« Tony » de Rumena Bužarovska, le bout du rouleau sans le bout du monde, c'est possible ?
À vaincre sans péril, à déprimer sans piscine : avec « Tony », Rumena Bužarovska prouve que le ratage n’a pas besoin d’un grand standing pour mériter de bonnes pages.
La crise de la masculinité possède un charme tout à fait littéraire, avec ses codes, son décor, et sa carte des vins. Le type déprimé mais bien habillé, la fin de la trentaine qui saigne encore de ses conquêtes, le tout écrit entre un Boeing et une piscine à débordement : Ibiza en juillet, New York en éternel automne. La déchéance masculine, dans nos lettres, a toujours eu un budget voyage. On ne sombre pas, on décolle : Rumena Bužarovska, elle, n'a pas donné un centime à Tony pour son billet d'avion. Il rate sa vie à Skopje, dans l'appartement où il a grandi, avec les mêmes trottoirs, la même famille, le même ciel gris qui ne fait même pas l'effort d'être mélancolique, juste couvert.

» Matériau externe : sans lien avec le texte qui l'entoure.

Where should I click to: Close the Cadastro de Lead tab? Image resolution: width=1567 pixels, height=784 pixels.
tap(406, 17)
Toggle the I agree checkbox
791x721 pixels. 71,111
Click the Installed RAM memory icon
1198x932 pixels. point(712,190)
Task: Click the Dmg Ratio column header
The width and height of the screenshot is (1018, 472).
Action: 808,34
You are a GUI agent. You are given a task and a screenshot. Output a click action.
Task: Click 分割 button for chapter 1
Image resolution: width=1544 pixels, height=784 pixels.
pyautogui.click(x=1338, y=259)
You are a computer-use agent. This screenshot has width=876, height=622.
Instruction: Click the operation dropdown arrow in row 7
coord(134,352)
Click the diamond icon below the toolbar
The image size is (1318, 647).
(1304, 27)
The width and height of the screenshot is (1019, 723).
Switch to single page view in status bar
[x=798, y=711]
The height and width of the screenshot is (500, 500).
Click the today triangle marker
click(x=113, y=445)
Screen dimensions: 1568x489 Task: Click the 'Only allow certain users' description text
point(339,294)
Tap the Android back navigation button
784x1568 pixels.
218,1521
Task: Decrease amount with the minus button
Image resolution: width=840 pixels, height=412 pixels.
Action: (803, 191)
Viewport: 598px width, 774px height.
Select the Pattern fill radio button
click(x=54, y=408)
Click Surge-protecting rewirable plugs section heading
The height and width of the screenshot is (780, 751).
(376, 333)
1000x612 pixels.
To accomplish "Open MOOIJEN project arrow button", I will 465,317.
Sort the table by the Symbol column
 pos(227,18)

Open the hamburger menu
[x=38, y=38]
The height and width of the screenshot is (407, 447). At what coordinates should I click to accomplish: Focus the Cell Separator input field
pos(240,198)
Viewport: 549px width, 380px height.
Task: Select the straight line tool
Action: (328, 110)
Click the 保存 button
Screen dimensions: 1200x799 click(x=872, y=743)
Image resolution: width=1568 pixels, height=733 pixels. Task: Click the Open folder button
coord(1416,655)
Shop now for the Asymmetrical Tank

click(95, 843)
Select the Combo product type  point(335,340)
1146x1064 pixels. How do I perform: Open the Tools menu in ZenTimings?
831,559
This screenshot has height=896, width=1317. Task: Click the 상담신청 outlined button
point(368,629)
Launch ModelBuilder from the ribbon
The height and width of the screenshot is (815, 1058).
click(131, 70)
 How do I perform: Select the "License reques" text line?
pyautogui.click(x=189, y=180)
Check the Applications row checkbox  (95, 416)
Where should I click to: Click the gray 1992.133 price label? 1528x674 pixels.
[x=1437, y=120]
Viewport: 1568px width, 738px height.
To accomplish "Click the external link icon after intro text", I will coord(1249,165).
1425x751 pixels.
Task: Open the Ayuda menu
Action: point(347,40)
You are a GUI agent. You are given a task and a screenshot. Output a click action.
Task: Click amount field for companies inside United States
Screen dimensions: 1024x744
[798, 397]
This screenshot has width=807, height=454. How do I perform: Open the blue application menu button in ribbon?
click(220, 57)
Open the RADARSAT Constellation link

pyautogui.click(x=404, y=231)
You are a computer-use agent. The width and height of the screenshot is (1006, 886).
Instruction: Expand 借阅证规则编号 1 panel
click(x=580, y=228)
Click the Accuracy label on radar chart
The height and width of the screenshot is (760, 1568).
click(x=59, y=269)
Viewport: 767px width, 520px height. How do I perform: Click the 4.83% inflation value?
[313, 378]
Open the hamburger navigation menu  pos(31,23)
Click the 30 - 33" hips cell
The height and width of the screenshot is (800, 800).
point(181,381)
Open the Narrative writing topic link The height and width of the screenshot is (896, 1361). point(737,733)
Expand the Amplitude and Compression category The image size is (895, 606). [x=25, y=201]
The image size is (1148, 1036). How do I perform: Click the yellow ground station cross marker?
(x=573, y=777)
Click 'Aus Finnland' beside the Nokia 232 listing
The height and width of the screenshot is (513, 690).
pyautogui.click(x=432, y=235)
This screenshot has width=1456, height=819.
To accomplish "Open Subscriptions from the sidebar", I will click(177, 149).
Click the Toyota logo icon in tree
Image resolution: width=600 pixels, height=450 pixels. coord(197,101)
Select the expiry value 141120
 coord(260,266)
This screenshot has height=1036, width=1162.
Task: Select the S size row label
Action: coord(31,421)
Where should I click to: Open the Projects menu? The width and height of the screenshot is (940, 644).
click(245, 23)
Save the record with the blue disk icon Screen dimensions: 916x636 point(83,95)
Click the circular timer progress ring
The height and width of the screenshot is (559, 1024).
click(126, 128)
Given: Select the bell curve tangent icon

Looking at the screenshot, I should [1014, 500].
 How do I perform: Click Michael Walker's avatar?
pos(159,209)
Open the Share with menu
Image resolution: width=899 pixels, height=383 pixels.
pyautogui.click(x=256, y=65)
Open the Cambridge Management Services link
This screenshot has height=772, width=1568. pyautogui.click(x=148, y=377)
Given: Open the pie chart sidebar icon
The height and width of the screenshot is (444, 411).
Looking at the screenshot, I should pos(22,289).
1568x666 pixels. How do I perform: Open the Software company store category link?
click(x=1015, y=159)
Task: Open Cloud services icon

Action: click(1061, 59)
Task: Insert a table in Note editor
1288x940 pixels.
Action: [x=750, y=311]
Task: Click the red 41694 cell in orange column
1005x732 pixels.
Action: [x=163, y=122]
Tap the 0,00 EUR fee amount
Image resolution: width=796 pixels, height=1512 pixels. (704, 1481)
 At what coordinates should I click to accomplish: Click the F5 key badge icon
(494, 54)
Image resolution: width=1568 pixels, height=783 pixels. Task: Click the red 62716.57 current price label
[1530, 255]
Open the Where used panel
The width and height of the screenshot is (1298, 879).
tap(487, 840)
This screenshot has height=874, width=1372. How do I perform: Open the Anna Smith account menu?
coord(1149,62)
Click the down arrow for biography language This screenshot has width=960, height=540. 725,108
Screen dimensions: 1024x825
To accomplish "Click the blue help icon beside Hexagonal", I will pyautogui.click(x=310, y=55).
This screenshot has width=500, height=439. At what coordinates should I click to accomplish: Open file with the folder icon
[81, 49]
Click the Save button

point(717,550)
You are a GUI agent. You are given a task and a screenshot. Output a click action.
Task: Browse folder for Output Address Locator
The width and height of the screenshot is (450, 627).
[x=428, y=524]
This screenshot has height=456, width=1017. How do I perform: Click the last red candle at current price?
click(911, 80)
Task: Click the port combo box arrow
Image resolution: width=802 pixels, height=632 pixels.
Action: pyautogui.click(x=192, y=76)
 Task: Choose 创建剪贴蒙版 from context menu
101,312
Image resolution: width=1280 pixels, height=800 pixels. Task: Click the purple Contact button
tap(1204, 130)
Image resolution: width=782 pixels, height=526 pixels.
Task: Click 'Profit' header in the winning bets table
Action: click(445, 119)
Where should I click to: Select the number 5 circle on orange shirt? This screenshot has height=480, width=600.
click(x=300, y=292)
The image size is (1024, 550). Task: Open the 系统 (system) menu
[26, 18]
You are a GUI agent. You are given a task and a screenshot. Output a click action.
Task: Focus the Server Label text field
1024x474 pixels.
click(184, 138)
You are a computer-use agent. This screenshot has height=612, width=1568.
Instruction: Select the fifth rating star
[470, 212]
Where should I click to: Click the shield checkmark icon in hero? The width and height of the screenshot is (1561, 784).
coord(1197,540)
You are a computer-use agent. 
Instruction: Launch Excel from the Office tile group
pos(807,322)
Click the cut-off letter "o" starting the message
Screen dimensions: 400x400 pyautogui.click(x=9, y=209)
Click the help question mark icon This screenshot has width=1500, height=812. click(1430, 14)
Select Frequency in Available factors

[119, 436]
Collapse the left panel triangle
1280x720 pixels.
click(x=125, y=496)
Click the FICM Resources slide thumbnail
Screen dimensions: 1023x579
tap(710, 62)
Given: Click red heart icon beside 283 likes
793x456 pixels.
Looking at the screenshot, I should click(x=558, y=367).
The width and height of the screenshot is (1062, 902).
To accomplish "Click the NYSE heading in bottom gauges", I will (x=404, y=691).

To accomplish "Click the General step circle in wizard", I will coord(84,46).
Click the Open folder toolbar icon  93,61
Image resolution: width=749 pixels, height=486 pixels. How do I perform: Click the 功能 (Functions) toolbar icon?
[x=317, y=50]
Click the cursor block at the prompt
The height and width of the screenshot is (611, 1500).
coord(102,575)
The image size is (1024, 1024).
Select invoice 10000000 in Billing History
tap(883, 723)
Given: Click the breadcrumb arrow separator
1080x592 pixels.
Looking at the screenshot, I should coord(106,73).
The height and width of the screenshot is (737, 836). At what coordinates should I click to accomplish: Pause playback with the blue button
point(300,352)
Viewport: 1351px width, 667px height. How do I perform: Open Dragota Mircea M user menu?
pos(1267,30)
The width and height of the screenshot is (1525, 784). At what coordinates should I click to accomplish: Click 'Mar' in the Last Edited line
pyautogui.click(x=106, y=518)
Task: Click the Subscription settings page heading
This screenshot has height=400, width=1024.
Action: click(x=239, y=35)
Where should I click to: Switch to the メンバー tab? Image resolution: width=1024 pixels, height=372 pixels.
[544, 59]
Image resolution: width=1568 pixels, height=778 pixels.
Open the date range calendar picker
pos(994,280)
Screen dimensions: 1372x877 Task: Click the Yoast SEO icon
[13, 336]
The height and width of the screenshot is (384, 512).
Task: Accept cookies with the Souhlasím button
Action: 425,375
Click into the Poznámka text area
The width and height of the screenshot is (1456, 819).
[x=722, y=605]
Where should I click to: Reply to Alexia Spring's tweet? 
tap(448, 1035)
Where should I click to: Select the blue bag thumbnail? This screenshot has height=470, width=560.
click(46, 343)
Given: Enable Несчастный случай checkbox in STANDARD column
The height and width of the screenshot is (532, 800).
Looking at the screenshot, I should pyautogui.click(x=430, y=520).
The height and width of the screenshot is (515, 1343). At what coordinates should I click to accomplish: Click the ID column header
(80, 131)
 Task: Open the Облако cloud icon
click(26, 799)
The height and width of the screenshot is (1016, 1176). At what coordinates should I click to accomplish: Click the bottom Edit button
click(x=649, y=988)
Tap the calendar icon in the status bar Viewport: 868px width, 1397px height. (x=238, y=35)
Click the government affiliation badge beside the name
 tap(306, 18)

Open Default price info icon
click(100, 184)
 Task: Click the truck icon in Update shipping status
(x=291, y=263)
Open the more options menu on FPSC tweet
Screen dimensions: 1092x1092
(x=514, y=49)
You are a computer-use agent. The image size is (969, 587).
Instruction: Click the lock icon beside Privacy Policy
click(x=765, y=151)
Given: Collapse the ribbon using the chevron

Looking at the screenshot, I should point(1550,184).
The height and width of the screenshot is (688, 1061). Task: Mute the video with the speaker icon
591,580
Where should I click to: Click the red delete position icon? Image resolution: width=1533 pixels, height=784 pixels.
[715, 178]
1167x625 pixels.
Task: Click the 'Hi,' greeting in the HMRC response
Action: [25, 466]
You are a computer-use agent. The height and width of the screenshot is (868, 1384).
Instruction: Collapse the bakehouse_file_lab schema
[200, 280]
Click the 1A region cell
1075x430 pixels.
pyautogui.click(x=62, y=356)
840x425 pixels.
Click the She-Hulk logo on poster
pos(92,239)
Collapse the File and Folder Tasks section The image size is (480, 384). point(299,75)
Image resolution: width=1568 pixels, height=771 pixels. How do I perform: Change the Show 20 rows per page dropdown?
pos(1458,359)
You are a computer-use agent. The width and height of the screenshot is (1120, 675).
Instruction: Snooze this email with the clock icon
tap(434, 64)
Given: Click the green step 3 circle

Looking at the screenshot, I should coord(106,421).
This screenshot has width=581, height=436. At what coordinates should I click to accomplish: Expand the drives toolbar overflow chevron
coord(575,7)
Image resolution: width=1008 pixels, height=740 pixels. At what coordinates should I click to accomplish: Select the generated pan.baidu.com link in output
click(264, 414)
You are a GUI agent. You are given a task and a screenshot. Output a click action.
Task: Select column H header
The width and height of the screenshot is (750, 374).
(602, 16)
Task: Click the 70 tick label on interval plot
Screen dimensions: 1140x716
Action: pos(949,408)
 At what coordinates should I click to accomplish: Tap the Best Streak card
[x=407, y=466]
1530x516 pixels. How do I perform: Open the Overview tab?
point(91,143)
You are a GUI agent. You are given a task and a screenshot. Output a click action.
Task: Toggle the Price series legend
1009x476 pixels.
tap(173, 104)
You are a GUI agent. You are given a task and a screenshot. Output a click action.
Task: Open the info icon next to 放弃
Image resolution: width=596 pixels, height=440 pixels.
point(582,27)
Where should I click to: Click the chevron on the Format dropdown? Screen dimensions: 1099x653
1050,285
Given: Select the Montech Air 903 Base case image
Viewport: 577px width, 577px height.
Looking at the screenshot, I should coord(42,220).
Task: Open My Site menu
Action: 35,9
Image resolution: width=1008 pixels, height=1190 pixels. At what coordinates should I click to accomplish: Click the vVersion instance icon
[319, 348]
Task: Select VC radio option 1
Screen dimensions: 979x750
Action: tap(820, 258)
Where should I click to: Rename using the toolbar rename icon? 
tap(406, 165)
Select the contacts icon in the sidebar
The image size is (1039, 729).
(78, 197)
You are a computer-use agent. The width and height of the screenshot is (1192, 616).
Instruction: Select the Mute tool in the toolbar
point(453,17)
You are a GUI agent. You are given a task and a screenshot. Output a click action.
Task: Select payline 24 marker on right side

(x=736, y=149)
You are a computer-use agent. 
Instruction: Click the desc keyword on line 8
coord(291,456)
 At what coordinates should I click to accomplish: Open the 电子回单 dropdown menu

L’autrice a choisi comme héros l’emmerdeur, et nous aurions tort de lui en vouloir. Tony, le héros de son premier roman, approche la vie avec une certitude que cinquante années d’existence n’ont pas réussi à contrarier : il mérite mieux. Mieux que sa compagne, mieux que ses vacances, mieux que cette succession de déceptions dont il constitue pourtant le seul élément permanent. Il se prête une âme de rock star et un physique assorti, malgré une consommation de kebabs et de bières qui mériterait au moins un second avis. Sa chemise zébrée et son pendentif en dent de lion nous renseignent sur le reste.
Narcisse bouche l’évier
Des vacances en Grèce lui permettent de préciser ses griefs. La location ressemble à un garage aménagé, les prix l’indignent, son fils l’agace et sa compagne lui plaît nettement moins depuis qu’ils passent du temps ensemble. Deux jeunes femmes lui donnent heureusement l’occasion d’exercer une séduction dont il reste le principal admirateur. Lorsqu’il retourne vivre chez sa mère à Skopje, jusque dans sa chambre d’enfant, le roman manque singulièrement de savoir-vivre. Sans terrasse à Ibiza pour distraire le lecteur, il faut regarder le bonhomme. D’ordinaire, les ratés littéraires nous laissent au moins une adresse où déjeuner ; avant de redéfinir l’homme, celui-ci pourrait déjà rincer le lavabo.
Mais Tony explique beaucoup, surtout pourquoi il n’y peut rien. Les autres manquent de goût, de reconnaissance, de patience ; lui manque simplement de chance. Il reste persuadé qu’une autre vie lui conviendrait mieux, sans envisager qu’il s’y conduirait peut-être exactement de la même manière. Dans tant de romans, il suffit au héros de réserver trois nuits ailleurs pour que sa vie mérite un nouvel examen. Il déçoit tout le monde à Paris, mais à New York, qui sait, monsieur n’a pas encore essayé. Il y aimerait mieux, travaillerait davantage, tiendrait peut-être même ses promesses ; pour l’instant, il tient à une chambre avec terrasse. Le lecteur est prié de saluer ce premier pas. À défaut de recul, il a pris de la distance.
Le génie selon l’intéressé
À Skopje, chez sa mère, Tony dispose de moins de possibilités pour entretenir le malentendu. Difficile de se présenter comme un homme nouveau devant quelqu’un qui se souvient de votre comportement à douze ans et attend toujours quelques progrès. Bužarovska touche ici à quelque chose de plus embarrassant que l’échec : la possibilité que notre vie nous ressemble davantage que nous ne le souhaitons. Tony préfère y reconnaître une succession d’injustices, car admettre sa part de responsabilité lui imposerait de changer autre chose que d’interlocuteur. Nous poursuivons donc la lecture pour découvrir jusqu’où il peut maintenir cette distinction entre l’homme exceptionnel qu’il croit être et celui dont tout le monde doit s’accommoder. C’est petit de notre part, sans doute, mais lire ne nous oblige pas non plus à devenir meilleurs.
Le talent de Bužarovska tient à cette fréquentation que nous prolongeons volontairement, alors que nous aurions prétexté un rendez-vous au bout de dix minutes dans la vie. Nul besoin de rendre Tony secrètement admirable : ses certitudes suffisent à nous retenir, et leurs conséquences à nous faire tourner les pages. Pour une fois, le raté du roman mène une vie dont nous ne voulons absolument pas. Grand bien lui fasse. Et ça nous laisse Ibiza.